**Directions**
Reproduce each record exactly, leaving out no line.

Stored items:
********************

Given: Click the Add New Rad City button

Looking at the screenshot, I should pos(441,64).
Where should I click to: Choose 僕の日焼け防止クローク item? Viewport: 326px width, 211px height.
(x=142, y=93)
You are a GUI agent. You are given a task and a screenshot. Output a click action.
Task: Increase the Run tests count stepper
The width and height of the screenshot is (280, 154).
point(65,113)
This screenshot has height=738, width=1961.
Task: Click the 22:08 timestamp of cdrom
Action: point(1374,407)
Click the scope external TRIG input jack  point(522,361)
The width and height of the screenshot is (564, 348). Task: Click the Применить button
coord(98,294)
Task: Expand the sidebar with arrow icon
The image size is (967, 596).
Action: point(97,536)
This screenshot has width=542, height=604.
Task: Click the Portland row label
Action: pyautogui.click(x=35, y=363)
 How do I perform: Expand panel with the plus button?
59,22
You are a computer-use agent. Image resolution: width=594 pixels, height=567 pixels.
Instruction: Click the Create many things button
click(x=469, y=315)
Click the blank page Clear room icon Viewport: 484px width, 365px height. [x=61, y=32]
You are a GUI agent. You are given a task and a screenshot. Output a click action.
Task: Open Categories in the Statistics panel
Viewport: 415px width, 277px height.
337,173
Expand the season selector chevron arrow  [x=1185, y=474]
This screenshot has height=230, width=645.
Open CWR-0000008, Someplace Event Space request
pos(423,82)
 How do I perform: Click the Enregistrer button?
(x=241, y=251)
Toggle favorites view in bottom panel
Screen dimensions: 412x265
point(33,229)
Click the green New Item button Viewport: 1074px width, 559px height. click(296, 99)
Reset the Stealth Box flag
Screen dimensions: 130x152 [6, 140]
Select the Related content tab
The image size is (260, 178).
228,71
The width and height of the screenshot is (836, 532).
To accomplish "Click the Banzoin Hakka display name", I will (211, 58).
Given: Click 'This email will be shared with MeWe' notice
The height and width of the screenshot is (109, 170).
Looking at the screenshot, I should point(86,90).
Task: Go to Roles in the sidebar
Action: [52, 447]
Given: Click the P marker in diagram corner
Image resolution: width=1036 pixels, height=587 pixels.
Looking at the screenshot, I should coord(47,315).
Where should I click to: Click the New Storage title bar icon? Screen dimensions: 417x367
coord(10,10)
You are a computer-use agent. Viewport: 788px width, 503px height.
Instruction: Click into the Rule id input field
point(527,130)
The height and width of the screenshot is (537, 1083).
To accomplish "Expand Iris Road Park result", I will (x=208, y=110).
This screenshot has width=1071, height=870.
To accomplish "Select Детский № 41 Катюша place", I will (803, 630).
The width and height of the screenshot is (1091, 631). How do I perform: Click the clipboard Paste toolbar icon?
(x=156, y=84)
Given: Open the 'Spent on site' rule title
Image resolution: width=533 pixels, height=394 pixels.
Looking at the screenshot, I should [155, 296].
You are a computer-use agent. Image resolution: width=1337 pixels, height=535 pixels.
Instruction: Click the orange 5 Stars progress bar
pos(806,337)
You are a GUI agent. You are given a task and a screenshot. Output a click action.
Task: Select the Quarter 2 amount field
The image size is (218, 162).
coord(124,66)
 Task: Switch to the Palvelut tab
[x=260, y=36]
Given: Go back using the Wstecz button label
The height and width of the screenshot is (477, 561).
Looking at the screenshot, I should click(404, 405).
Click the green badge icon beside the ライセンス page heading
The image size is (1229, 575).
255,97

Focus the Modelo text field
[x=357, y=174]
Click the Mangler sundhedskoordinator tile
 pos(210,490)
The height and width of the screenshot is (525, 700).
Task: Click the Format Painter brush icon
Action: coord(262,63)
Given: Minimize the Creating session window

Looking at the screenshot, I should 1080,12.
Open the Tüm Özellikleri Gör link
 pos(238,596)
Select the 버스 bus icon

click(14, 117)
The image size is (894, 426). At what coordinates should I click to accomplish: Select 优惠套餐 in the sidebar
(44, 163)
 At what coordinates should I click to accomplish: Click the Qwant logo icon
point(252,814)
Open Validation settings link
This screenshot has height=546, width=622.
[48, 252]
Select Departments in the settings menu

********************

**Your solution**
Given: Click the Add New Rad City button

Looking at the screenshot, I should pos(441,64).
Where should I click to: Choose 僕の日焼け防止クローク item? Viewport: 326px width, 211px height.
(x=142, y=93)
You are a GUI agent. You are given a task and a screenshot. Output a click action.
Task: Increase the Run tests count stepper
The width and height of the screenshot is (280, 154).
point(65,113)
This screenshot has height=738, width=1961.
Task: Click the 22:08 timestamp of cdrom
Action: point(1374,407)
Click the scope external TRIG input jack  point(522,361)
The width and height of the screenshot is (564, 348). Task: Click the Применить button
coord(98,294)
Task: Expand the sidebar with arrow icon
The image size is (967, 596).
Action: point(97,536)
This screenshot has width=542, height=604.
Task: Click the Portland row label
Action: pyautogui.click(x=35, y=363)
 How do I perform: Expand panel with the plus button?
59,22
You are a computer-use agent. Image resolution: width=594 pixels, height=567 pixels.
Instruction: Click the Create many things button
click(x=469, y=315)
Click the blank page Clear room icon Viewport: 484px width, 365px height. [x=61, y=32]
You are a GUI agent. You are given a task and a screenshot. Output a click action.
Task: Open Categories in the Statistics panel
Viewport: 415px width, 277px height.
337,173
Expand the season selector chevron arrow  [x=1185, y=474]
This screenshot has height=230, width=645.
Open CWR-0000008, Someplace Event Space request
pos(423,82)
 How do I perform: Click the Enregistrer button?
(x=241, y=251)
Toggle favorites view in bottom panel
Screen dimensions: 412x265
point(33,229)
Click the green New Item button Viewport: 1074px width, 559px height. click(296, 99)
Reset the Stealth Box flag
Screen dimensions: 130x152 [6, 140]
Select the Related content tab
The image size is (260, 178).
228,71
The width and height of the screenshot is (836, 532).
To accomplish "Click the Banzoin Hakka display name", I will (211, 58).
Given: Click 'This email will be shared with MeWe' notice
The height and width of the screenshot is (109, 170).
Looking at the screenshot, I should point(86,90).
Task: Go to Roles in the sidebar
Action: [52, 447]
Given: Click the P marker in diagram corner
Image resolution: width=1036 pixels, height=587 pixels.
Looking at the screenshot, I should coord(47,315).
Where should I click to: Click the New Storage title bar icon? Screen dimensions: 417x367
coord(10,10)
You are a computer-use agent. Viewport: 788px width, 503px height.
Instruction: Click into the Rule id input field
point(527,130)
The height and width of the screenshot is (537, 1083).
To accomplish "Expand Iris Road Park result", I will (x=208, y=110).
This screenshot has width=1071, height=870.
To accomplish "Select Детский № 41 Катюша place", I will (803, 630).
The width and height of the screenshot is (1091, 631). How do I perform: Click the clipboard Paste toolbar icon?
(x=156, y=84)
Given: Open the 'Spent on site' rule title
Image resolution: width=533 pixels, height=394 pixels.
Looking at the screenshot, I should [155, 296].
You are a computer-use agent. Image resolution: width=1337 pixels, height=535 pixels.
Instruction: Click the orange 5 Stars progress bar
pos(806,337)
You are a GUI agent. You are given a task and a screenshot. Output a click action.
Task: Select the Quarter 2 amount field
The image size is (218, 162).
coord(124,66)
 Task: Switch to the Palvelut tab
[x=260, y=36]
Given: Go back using the Wstecz button label
The height and width of the screenshot is (477, 561).
Looking at the screenshot, I should click(404, 405).
Click the green badge icon beside the ライセンス page heading
The image size is (1229, 575).
255,97

Focus the Modelo text field
[x=357, y=174]
Click the Mangler sundhedskoordinator tile
 pos(210,490)
The height and width of the screenshot is (525, 700).
Task: Click the Format Painter brush icon
Action: coord(262,63)
Given: Minimize the Creating session window

Looking at the screenshot, I should 1080,12.
Open the Tüm Özellikleri Gör link
 pos(238,596)
Select the 버스 bus icon

click(14, 117)
The image size is (894, 426). At what coordinates should I click to accomplish: Select 优惠套餐 in the sidebar
(44, 163)
 At what coordinates should I click to accomplish: Click the Qwant logo icon
point(252,814)
Open Validation settings link
This screenshot has height=546, width=622.
[48, 252]
Select Departments in the settings menu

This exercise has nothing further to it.